É necessário uma análise da tensão existente entre atividade agrícola e floresta: “Quando se fala na atividade agrícola, é a atividade e o território que merecem a maior discussão. Quando o tema se centra na floresta, (o assunto) é sobre o tronco e a copa”: o primeiro é “um bem económico que podemos usar já se a tivermos disponível”; a segunda “é onde se se faz a fotossíntese”.
Foi nesta dualidade floresta-atividade agrícola que João Pedro Matos Fernandes, ministro do Ambiente e da Ação Climática, se debruçou na sessão de encerramento da conferência “Alterações climáticas: que desafios para o setor agroflorestal nos próximos anos?”, que se realizou, esta terça-feira, no auditório da reitoria da Universidade Nova de Lisboa.

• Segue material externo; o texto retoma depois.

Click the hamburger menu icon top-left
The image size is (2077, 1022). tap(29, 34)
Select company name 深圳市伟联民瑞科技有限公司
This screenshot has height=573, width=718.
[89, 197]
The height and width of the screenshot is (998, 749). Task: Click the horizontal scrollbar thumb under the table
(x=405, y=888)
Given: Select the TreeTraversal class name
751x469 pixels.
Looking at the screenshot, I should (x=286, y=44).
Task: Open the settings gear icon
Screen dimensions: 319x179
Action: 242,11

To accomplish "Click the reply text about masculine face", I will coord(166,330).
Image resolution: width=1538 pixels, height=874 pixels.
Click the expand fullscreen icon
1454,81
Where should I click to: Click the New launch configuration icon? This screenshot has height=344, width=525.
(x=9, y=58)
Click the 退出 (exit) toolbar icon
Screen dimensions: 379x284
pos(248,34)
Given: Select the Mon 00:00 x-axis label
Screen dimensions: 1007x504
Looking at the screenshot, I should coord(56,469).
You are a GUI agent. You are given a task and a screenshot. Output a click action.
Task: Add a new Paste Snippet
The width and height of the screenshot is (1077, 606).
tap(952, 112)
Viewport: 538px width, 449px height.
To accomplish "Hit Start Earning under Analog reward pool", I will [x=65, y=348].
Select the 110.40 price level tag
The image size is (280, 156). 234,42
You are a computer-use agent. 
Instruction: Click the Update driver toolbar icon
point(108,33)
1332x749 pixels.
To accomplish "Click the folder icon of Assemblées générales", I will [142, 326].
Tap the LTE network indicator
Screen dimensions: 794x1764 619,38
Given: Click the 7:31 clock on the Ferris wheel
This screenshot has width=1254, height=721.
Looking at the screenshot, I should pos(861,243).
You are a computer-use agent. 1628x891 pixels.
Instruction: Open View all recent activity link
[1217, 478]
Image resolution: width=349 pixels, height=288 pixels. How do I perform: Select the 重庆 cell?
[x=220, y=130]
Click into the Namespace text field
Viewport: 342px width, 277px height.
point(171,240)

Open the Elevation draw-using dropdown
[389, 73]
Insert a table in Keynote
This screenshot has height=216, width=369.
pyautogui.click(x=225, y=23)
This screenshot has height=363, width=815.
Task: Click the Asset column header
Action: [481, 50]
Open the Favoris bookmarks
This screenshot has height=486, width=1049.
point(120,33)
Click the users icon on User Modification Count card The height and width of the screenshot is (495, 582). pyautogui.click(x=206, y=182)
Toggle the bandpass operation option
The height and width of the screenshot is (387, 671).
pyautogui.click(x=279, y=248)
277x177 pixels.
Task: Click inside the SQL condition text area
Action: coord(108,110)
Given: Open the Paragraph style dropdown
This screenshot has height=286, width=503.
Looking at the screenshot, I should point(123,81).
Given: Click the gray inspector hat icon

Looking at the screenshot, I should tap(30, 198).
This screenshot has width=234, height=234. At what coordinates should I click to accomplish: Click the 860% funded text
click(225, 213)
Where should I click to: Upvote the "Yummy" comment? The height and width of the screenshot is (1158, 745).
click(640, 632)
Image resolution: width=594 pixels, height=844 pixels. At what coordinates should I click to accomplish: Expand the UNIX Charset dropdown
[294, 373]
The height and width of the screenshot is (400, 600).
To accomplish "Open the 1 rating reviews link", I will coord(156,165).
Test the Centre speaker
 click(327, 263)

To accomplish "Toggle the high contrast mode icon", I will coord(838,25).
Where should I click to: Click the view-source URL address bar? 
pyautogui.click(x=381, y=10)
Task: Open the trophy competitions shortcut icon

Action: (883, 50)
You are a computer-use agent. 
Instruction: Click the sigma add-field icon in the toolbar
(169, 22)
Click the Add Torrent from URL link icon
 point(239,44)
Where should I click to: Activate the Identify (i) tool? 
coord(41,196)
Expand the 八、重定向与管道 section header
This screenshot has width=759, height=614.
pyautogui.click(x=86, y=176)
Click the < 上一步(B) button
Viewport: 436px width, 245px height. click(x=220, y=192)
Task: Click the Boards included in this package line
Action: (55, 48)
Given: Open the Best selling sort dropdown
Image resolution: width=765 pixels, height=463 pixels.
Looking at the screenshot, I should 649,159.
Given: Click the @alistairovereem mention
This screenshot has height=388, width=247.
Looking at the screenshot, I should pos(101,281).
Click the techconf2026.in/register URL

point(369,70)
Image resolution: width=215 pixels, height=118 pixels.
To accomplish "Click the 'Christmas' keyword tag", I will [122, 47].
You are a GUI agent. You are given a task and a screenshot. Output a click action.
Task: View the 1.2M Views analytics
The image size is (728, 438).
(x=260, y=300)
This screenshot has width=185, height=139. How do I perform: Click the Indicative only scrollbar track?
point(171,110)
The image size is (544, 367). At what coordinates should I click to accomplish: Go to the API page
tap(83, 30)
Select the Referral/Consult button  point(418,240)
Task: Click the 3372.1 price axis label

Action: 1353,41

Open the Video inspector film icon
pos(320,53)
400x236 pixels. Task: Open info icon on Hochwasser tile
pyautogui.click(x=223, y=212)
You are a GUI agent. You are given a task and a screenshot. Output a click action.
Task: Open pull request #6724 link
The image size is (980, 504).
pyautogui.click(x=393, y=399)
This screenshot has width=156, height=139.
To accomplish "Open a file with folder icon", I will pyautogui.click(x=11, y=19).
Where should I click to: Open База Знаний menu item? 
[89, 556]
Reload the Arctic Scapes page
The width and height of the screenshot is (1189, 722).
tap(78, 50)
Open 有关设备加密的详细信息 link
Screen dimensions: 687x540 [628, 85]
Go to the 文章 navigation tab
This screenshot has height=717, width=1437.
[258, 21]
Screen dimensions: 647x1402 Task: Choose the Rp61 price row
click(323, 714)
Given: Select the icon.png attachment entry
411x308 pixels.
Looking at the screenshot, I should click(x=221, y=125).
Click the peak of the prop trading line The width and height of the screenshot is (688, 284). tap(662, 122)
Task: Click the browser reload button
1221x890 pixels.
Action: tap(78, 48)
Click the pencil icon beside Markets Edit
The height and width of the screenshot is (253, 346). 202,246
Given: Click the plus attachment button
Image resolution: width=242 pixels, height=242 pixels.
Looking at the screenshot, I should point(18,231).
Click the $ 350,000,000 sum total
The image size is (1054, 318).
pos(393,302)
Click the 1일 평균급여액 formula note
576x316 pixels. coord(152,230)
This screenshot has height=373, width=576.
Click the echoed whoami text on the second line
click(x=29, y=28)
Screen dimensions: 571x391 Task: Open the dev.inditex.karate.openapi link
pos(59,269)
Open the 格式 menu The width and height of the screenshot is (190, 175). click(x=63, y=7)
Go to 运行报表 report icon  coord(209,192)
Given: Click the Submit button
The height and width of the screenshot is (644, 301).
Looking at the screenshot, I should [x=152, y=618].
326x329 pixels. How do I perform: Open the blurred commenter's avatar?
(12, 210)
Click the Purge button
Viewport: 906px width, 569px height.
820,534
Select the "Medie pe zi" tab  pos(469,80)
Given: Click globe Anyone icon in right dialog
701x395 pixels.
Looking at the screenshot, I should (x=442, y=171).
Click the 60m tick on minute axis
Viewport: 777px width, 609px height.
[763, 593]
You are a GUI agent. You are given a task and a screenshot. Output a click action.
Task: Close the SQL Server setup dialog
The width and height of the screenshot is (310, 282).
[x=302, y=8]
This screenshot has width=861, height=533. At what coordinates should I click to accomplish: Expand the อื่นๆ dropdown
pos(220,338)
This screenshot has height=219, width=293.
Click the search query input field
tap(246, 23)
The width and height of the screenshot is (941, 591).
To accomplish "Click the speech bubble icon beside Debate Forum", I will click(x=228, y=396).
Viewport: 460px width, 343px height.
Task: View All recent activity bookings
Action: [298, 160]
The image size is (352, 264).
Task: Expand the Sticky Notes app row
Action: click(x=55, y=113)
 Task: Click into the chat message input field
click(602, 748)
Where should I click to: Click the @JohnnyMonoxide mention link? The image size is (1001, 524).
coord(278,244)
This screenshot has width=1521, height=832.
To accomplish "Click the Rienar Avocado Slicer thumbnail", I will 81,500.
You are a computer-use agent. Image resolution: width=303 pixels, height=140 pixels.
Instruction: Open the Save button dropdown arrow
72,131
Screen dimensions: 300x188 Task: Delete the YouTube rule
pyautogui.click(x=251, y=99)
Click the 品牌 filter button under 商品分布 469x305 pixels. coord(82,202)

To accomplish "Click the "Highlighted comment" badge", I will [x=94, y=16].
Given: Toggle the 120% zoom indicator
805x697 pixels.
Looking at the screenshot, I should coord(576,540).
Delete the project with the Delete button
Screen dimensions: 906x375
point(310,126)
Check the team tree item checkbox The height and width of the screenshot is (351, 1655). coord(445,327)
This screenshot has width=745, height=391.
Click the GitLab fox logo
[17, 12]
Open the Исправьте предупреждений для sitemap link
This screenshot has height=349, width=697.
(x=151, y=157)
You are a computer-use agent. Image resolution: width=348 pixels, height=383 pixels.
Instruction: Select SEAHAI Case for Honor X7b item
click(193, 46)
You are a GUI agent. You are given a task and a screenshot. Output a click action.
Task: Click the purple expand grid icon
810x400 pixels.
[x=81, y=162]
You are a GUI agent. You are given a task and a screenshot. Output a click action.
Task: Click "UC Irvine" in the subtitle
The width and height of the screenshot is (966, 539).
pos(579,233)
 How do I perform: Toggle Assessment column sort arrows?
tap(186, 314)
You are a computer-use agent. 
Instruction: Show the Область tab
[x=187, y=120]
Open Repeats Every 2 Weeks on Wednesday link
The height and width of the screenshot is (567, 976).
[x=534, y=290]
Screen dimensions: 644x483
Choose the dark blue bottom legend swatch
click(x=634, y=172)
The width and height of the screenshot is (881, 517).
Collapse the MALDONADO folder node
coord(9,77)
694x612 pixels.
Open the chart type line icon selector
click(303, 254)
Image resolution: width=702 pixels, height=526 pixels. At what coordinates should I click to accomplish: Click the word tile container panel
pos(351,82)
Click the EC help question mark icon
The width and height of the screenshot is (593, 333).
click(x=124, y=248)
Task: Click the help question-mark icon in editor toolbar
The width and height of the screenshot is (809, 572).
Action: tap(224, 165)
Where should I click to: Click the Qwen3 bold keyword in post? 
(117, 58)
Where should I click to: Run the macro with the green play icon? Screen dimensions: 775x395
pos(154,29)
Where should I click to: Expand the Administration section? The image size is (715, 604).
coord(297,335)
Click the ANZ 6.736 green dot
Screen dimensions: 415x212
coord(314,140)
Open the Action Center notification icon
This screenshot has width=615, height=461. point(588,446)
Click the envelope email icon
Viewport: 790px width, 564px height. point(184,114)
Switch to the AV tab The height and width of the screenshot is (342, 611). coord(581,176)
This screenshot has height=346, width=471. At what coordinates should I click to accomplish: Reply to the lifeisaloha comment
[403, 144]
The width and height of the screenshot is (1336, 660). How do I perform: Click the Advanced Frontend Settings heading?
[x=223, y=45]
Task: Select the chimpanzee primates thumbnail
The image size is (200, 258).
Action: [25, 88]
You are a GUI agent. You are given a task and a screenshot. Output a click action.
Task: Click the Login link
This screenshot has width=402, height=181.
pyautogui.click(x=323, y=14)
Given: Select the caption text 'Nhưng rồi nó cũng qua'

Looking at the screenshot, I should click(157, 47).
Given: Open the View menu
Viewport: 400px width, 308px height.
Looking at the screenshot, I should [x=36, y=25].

De acordo com o governante, dois terços do território português são compostos por florestas, matos e pastagem, sendo que o outro terço representa a parcela significativa correspondente à agricultura, classificada como sendo “cada vez mais monocultural e cada vez menos se espalha em mosaico no território. Não tenho dúvidas do que é que pode produzir mais, mas permito-me ter dúvidas sobre o que é que é melhor e essa discussão que tem de ser feita”, alerta.
É por isso que, quando se fala em “sequestro de carbono”, “deve-se mesmo incentivar o mínimo de perturbação no uso do solo”. Aliás, Matos Fernandes não deixou de reiterar para a importância da agricultura ser “muito mais respeitadora do limite daquilo que são os sistemas terrestres e muito mais adaptada às condições naturais que existem. Se há atividade económica que mais sofre com as alterações climáticas, é a atividade agrícola”, afinca. Uma agricultura “bem feita” pode desempenhar um papel importante no “ordenamento do território” ou na “fixação da população em condições dignas em territórios de baixa densidade”, sendo mesmo “essencial para biodiversidade” de Portugal.
E o Memorando de Entendimento do projeto “Ação climática – avaliação mitigação e adaptação às alterações climáticas no sector agroflorestal”, assinado durante a conferência, vai ajudar a construir “vários modelos” que permitam à agricultura “fomentar, desde a sua génese, as cadeias curtas de produção e de consumo”, além de a tornar mais “produtiva”, mas que seja mais adaptada ao seu território: “Quem tem que se adaptar somos mesmo nós. A ideia do “just fit” é mesmo aquela que existe em cada ecossistema e vale a pena olhar sempre para eles”, reforça o ministro.
Voltando à ideia inicial, o governante quis reforçar a ideia de que a floresta é muito mais do que um somatório de árvores: “Temos que, decididamente, ser capazes de olhar a floresta como o maior recinto da biodiversidade que Portugal tem. Temos mesmo que saber olhar a árvore pela copa porque, ao promovê-la, vamos também dar mais valor ao tronco: a madeira desse tronco vai passar a ser utilizada para (atividades) mais nobres”.Tendo a floresta um papel essencial, enquanto sumidouro do carbono, Matos Fernandes não vê nenhuma razão para que a floresta do carvalho ou do azibo não seja também de produção: “Em muitas destas árvores, quando devidamente maduras, podem ser aproveitadas a madeira”.
Reconhecendo que, num clima mediterrânico, os fogos vão continuar a existir, o chefe da pasta do Ambiente alerta que os mesmos vão ter a dimensão que tiveram num passado pouco distante: “Combater esses fogos é, entre outras coisas, promover a biodiversidade e é criar condições para promover o investimento na floresta”. Por isso, reduzir para metade a área ardida até ao final da década, ou seja, seis milhões de hectares de mato, floresta e de pastagens é a grande aposta: “Temos de ter capacidade de intervir, nesta década, um quinto desta paisagem, ou seja 1,2 milhões de hectares, reconstruindo o mosaico paisagem, por forma a garantir, no limite, a paisagem que existia no país antes destes fogos terem esta dimensão”.
Se, nos últimos anos, o foco se centrava na redução dos gases de efeito de estufa, Matos Fernandes acredita que, muito brevemente, a expressão central será o restauro dos ecossistemas: “Vai ganhar um força impressionante e a pandemia mostrou isso de forma cristalina: discutir saúde humana sem discutir saúde animal e ambiental é, de facto, uma coisa muito parcelar e, por isso, o restauro dos ecossistemas é essencial”.